The list from the website has a great list of activities for younger children included below:


Outside time:

For infants:

  • Bring their pram outside for a walk or a story.

  • Lay a blanket on the grass for tummy time.

  • Enjoy bubbles, listen to music and sing together, talk about what you see outside.

  • Park the pram or hold your baby so they can watch an older sibling or other children play.

For toddlers:

  • Play ‘I spy’ (keep it simple, “I spy something blue”, “I spy something that moves”).

  • Collect rocks or leaves, then sort them by size, color, and shape.

  • Kick, roll, or toss a ball back and forth.

  • Dig in the dirt (don’t forget buckets, bowls, measuring cups, spoons, gardening tools, whatever you have!).

  • Play with sidewalk chalk: draw pictures, trace one another’s outline, and more.

  • Paint with water. Fill a cup with water and give your child a brush to “paint” the sidewalk, door, etc.

  • Blow bubbles.

  • Play “I’m going to catch you.”

  • Pretend to be the different animals you might see in your neighborhood: Birds, squirrels, rabbits, deer, etc.


Most play that happens inside the house can also happen outside, so if the weather allows, bring some blocks outside, read together outdoors, color, or paint a cardboard box in the yard or garden.


Physical Play: Little ones need to move and work their bodies…and voices. They will need opportunities to be loud, run, climb, and jump. This may happen outside or inside. Here are some ideas:

  • Turn on some music and have a dance party.

  • Put couch cushions on the floor and crawl, walk, or jump from one to the next (don’t touch the floor, it’s hot lava!).

  • Use a bedsheet as a parachute (open it wide and raise it up above your heads, then bring it down to the floor). For infants, raise and lower a light blanket over them while playing peek-a-boo.

  • Build a fort with sheets, blankets, couch cushions, pillows, chairs, and more. You can even “camp-out” indoors!

  • Create an obstacle course using furniture, pillows, and toys.


Quiet Play: Children (and you) will also need some quiet time each day. This is great for relaxing, recharging, and maybe even allowing you to get some work done.

  • Read together or independently (toddlers can flip through books and talk about what they see in the illustrations)

  • Coloring

  • Puzzles

  • Block building

  • Sorting objects

  • Pretend play with stuffed animals, dolls, trains, cars, or kitchen items for “playing house”

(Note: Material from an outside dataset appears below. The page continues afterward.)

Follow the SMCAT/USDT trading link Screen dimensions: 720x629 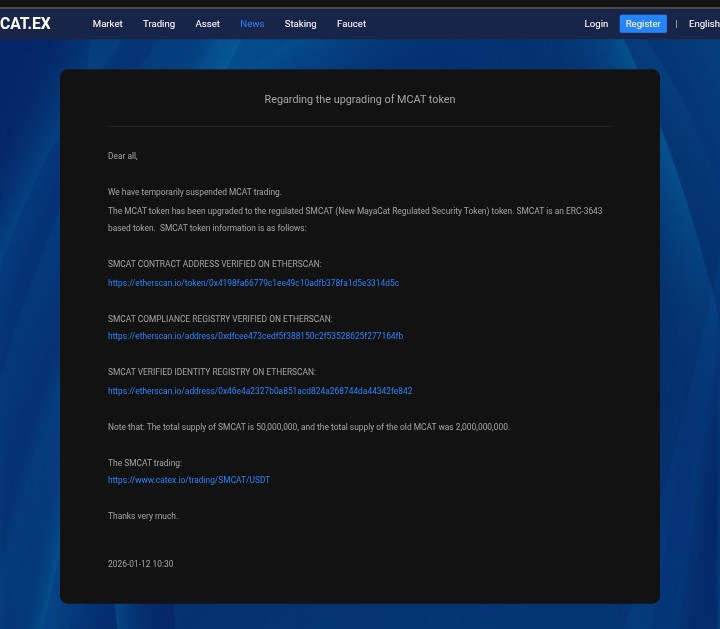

  • Stickers on paper – you can draw large shapes, letters, or numbers on paper and your child can line the shape with stickers

  • Tape on paper – you can cut short pieces of masking tape and your child can stick it to a piece of paper (sounds boring, but little ones love it).


Remember that one of the most favorite types of play for children is helping you with “real” work. Think about whether your toddler can help with meal preparation, setting the table, sorting or putting away laundry, cleaning up (for example, putting shoes in the closet) or putting new toilet paper rolls in a basket in the bathroom. These tasks may take a bit longer with our toddlers, but it’s fun for them and also teaches the value of cooperation.